What you have to do. Copy every one of the entries below word for word, without changing a single character.

Given data.
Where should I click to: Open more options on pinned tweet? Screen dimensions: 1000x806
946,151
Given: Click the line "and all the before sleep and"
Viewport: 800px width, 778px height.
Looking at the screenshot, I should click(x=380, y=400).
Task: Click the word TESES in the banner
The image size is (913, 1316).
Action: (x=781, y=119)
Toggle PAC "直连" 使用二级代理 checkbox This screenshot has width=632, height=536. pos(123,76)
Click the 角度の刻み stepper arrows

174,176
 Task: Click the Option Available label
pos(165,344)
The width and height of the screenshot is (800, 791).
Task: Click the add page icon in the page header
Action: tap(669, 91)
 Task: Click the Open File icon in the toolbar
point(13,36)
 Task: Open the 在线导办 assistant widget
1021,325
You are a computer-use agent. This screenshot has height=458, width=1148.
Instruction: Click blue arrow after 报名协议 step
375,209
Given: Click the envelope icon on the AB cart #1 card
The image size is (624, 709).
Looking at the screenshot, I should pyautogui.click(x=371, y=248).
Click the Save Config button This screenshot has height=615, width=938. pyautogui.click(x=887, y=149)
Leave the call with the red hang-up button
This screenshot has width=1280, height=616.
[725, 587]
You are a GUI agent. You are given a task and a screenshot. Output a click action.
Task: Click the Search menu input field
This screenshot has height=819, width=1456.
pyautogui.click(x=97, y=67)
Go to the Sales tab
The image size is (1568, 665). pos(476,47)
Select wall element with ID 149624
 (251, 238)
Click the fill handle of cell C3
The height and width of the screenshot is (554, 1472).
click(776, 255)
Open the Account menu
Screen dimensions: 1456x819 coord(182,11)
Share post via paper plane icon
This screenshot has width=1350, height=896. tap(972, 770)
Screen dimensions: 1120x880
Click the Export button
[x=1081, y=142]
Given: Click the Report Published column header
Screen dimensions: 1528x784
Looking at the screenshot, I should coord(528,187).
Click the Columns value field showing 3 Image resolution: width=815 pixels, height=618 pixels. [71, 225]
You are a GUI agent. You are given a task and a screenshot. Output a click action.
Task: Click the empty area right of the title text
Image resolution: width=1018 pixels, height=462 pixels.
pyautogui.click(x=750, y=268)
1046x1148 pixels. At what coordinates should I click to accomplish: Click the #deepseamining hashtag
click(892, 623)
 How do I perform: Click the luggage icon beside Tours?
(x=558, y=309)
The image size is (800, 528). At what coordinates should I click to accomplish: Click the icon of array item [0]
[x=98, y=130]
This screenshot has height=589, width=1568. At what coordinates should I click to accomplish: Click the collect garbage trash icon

Problem solution.
Where should I click to: Open more options on pinned tweet? Screen dimensions: 1000x806
946,151
Given: Click the line "and all the before sleep and"
Viewport: 800px width, 778px height.
Looking at the screenshot, I should click(x=380, y=400).
Task: Click the word TESES in the banner
The image size is (913, 1316).
Action: (x=781, y=119)
Toggle PAC "直连" 使用二级代理 checkbox This screenshot has width=632, height=536. pos(123,76)
Click the 角度の刻み stepper arrows

174,176
 Task: Click the Option Available label
pos(165,344)
The width and height of the screenshot is (800, 791).
Task: Click the add page icon in the page header
Action: tap(669, 91)
 Task: Click the Open File icon in the toolbar
point(13,36)
 Task: Open the 在线导办 assistant widget
1021,325
You are a computer-use agent. This screenshot has height=458, width=1148.
Instruction: Click blue arrow after 报名协议 step
375,209
Given: Click the envelope icon on the AB cart #1 card
The image size is (624, 709).
Looking at the screenshot, I should pyautogui.click(x=371, y=248).
Click the Save Config button This screenshot has height=615, width=938. pyautogui.click(x=887, y=149)
Leave the call with the red hang-up button
This screenshot has width=1280, height=616.
[725, 587]
You are a GUI agent. You are given a task and a screenshot. Output a click action.
Task: Click the Search menu input field
This screenshot has height=819, width=1456.
pyautogui.click(x=97, y=67)
Go to the Sales tab
The image size is (1568, 665). pos(476,47)
Select wall element with ID 149624
 (251, 238)
Click the fill handle of cell C3
The height and width of the screenshot is (554, 1472).
click(776, 255)
Open the Account menu
Screen dimensions: 1456x819 coord(182,11)
Share post via paper plane icon
This screenshot has width=1350, height=896. tap(972, 770)
Screen dimensions: 1120x880
Click the Export button
[x=1081, y=142]
Given: Click the Report Published column header
Screen dimensions: 1528x784
Looking at the screenshot, I should coord(528,187).
Click the Columns value field showing 3 Image resolution: width=815 pixels, height=618 pixels. [71, 225]
You are a GUI agent. You are given a task and a screenshot. Output a click action.
Task: Click the empty area right of the title text
Image resolution: width=1018 pixels, height=462 pixels.
pyautogui.click(x=750, y=268)
1046x1148 pixels. At what coordinates should I click to accomplish: Click the #deepseamining hashtag
click(892, 623)
 How do I perform: Click the luggage icon beside Tours?
(x=558, y=309)
The image size is (800, 528). At what coordinates should I click to accomplish: Click the icon of array item [0]
[x=98, y=130]
This screenshot has height=589, width=1568. At what coordinates should I click to accomplish: Click the collect garbage trash icon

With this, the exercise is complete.